▸ INSTRUCTIONS TO FOLLOW: Scan the listing for the word "axis", and copy out each line where it is found.

▸ RECORDED DATA:
/---

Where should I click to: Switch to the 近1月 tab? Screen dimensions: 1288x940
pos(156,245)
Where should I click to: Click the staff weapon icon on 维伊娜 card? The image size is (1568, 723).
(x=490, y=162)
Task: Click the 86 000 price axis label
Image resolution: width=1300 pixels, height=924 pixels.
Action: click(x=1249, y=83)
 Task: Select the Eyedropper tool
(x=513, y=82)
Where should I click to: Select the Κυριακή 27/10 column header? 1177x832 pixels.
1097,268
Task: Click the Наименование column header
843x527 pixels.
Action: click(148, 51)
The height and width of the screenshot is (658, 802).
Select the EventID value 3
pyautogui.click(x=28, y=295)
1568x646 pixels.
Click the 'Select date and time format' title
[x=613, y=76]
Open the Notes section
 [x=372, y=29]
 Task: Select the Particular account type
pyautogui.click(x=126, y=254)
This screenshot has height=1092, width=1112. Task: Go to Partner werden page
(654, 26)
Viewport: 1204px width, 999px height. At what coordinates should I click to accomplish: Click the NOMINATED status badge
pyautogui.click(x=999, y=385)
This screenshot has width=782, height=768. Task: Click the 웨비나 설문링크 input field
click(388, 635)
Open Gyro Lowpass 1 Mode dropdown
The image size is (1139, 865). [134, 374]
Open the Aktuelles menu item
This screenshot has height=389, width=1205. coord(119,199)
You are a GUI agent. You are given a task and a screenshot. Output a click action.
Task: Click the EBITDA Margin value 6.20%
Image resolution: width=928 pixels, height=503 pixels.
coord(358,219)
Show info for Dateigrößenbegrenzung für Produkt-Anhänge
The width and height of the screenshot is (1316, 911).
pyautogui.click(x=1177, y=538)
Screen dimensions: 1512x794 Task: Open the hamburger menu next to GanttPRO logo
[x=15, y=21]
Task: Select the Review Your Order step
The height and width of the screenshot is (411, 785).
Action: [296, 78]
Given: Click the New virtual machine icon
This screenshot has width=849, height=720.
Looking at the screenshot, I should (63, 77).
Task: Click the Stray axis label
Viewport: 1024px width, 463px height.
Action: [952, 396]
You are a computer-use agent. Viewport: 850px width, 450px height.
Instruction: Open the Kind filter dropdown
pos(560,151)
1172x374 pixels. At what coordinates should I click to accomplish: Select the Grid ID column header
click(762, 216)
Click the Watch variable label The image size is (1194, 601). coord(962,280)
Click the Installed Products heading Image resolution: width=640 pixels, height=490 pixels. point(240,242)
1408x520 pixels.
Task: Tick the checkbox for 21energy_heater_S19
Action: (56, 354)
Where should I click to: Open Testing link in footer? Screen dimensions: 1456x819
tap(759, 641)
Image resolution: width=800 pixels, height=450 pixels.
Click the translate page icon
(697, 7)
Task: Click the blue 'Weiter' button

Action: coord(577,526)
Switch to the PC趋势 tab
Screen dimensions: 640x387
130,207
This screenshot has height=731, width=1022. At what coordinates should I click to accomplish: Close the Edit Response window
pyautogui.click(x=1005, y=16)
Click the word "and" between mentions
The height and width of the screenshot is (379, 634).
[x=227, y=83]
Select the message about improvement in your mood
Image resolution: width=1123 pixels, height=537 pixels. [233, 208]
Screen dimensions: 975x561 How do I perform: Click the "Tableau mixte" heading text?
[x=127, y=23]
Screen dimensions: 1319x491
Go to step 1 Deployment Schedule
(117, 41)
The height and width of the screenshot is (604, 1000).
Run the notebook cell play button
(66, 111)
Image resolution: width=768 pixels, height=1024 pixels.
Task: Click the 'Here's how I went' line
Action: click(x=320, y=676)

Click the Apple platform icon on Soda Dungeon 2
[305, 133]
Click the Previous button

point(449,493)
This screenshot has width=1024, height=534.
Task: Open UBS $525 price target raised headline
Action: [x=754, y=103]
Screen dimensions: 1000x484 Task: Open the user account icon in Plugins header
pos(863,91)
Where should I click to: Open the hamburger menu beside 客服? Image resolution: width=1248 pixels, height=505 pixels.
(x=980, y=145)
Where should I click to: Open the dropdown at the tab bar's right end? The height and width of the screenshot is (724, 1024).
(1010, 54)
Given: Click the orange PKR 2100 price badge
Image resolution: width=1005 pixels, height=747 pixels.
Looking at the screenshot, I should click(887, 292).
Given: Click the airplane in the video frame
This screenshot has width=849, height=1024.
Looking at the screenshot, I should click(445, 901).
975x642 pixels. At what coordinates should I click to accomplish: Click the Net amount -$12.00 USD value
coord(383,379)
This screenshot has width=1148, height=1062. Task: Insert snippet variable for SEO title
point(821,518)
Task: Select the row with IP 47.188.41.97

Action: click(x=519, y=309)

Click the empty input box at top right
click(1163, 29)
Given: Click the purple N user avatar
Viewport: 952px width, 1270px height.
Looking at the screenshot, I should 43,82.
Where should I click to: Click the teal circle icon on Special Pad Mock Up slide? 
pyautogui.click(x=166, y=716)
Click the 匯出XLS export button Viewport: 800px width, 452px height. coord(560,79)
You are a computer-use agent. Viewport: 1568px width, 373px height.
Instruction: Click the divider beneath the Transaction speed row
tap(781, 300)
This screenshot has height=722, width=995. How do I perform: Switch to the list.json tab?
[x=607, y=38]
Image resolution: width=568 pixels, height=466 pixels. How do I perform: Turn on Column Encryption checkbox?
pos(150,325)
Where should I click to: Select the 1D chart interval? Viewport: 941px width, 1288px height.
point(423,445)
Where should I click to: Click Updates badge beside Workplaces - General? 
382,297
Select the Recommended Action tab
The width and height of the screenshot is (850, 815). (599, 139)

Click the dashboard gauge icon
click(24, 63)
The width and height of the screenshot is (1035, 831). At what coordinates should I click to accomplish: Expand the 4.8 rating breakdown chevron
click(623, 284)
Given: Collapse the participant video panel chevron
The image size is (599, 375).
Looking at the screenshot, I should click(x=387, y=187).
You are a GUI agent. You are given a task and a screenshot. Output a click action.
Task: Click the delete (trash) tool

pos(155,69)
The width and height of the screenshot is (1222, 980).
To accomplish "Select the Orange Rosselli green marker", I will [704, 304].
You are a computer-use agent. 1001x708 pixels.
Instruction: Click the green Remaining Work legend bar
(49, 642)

\---

▸ ANSWER BOX:
Task: Click the 86 000 price axis label
Task: Click the Stray axis label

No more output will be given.